[Extracted information]
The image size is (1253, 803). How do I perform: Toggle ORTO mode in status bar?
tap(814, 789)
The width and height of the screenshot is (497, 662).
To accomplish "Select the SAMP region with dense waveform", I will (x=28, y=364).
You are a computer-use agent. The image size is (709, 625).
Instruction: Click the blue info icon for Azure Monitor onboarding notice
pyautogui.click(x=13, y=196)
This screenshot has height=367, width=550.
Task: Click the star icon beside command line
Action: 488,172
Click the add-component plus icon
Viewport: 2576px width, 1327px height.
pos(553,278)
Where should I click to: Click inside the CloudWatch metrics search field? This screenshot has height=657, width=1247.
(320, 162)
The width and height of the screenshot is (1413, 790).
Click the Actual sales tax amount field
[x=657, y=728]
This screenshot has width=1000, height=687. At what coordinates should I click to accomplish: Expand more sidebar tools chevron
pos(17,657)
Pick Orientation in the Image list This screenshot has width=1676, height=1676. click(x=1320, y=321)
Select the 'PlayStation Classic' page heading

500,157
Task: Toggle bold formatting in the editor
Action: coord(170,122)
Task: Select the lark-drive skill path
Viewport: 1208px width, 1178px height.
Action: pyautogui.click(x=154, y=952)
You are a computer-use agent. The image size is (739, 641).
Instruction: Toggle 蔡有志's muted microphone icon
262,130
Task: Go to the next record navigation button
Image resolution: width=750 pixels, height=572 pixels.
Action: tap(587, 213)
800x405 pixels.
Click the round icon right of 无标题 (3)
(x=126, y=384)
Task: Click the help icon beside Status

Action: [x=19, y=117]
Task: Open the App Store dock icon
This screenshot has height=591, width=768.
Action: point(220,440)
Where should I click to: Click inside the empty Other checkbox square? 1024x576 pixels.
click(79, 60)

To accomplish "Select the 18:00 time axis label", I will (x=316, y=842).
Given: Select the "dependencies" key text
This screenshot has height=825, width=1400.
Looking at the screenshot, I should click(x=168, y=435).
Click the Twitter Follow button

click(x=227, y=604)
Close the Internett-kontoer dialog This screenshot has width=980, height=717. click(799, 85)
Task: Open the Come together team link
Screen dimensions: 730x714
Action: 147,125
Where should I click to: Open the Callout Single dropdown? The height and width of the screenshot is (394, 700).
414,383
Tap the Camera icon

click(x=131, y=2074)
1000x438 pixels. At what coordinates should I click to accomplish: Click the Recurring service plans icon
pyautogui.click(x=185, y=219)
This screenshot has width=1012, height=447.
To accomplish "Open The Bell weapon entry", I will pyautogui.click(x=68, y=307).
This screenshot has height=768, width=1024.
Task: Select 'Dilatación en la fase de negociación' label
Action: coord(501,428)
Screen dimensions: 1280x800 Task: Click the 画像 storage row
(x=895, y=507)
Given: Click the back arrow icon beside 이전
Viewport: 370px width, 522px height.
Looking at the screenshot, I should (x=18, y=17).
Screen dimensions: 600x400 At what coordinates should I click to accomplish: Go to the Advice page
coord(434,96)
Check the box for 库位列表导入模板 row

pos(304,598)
[/Extracted information]
> **Work to complete**
Copy every record exactly, with nothing added or dropped.

> **Exercise answer**
The image size is (1253, 803). How do I perform: Toggle ORTO mode in status bar?
tap(814, 789)
The width and height of the screenshot is (497, 662).
To accomplish "Select the SAMP region with dense waveform", I will (x=28, y=364).
You are a computer-use agent. The image size is (709, 625).
Instruction: Click the blue info icon for Azure Monitor onboarding notice
pyautogui.click(x=13, y=196)
This screenshot has height=367, width=550.
Task: Click the star icon beside command line
Action: 488,172
Click the add-component plus icon
Viewport: 2576px width, 1327px height.
pos(553,278)
Where should I click to: Click inside the CloudWatch metrics search field? This screenshot has height=657, width=1247.
(320, 162)
The width and height of the screenshot is (1413, 790).
Click the Actual sales tax amount field
[x=657, y=728]
This screenshot has width=1000, height=687. At what coordinates should I click to accomplish: Expand more sidebar tools chevron
pos(17,657)
Pick Orientation in the Image list This screenshot has width=1676, height=1676. click(x=1320, y=321)
Select the 'PlayStation Classic' page heading

500,157
Task: Toggle bold formatting in the editor
Action: coord(170,122)
Task: Select the lark-drive skill path
Viewport: 1208px width, 1178px height.
Action: pyautogui.click(x=154, y=952)
You are a computer-use agent. The image size is (739, 641).
Instruction: Toggle 蔡有志's muted microphone icon
262,130
Task: Go to the next record navigation button
Image resolution: width=750 pixels, height=572 pixels.
Action: tap(587, 213)
800x405 pixels.
Click the round icon right of 无标题 (3)
(x=126, y=384)
Task: Click the help icon beside Status

Action: [x=19, y=117]
Task: Open the App Store dock icon
This screenshot has height=591, width=768.
Action: point(220,440)
Where should I click to: Click inside the empty Other checkbox square? 1024x576 pixels.
click(79, 60)

To accomplish "Select the 18:00 time axis label", I will (x=316, y=842).
Given: Select the "dependencies" key text
This screenshot has height=825, width=1400.
Looking at the screenshot, I should click(x=168, y=435).
Click the Twitter Follow button

click(x=227, y=604)
Close the Internett-kontoer dialog This screenshot has width=980, height=717. click(799, 85)
Task: Open the Come together team link
Screen dimensions: 730x714
Action: 147,125
Where should I click to: Open the Callout Single dropdown? The height and width of the screenshot is (394, 700).
414,383
Tap the Camera icon

click(x=131, y=2074)
1000x438 pixels. At what coordinates should I click to accomplish: Click the Recurring service plans icon
pyautogui.click(x=185, y=219)
This screenshot has width=1012, height=447.
To accomplish "Open The Bell weapon entry", I will pyautogui.click(x=68, y=307).
This screenshot has height=768, width=1024.
Task: Select 'Dilatación en la fase de negociación' label
Action: coord(501,428)
Screen dimensions: 1280x800 Task: Click the 画像 storage row
(x=895, y=507)
Given: Click the back arrow icon beside 이전
Viewport: 370px width, 522px height.
Looking at the screenshot, I should (x=18, y=17).
Screen dimensions: 600x400 At what coordinates should I click to accomplish: Go to the Advice page
coord(434,96)
Check the box for 库位列表导入模板 row

pos(304,598)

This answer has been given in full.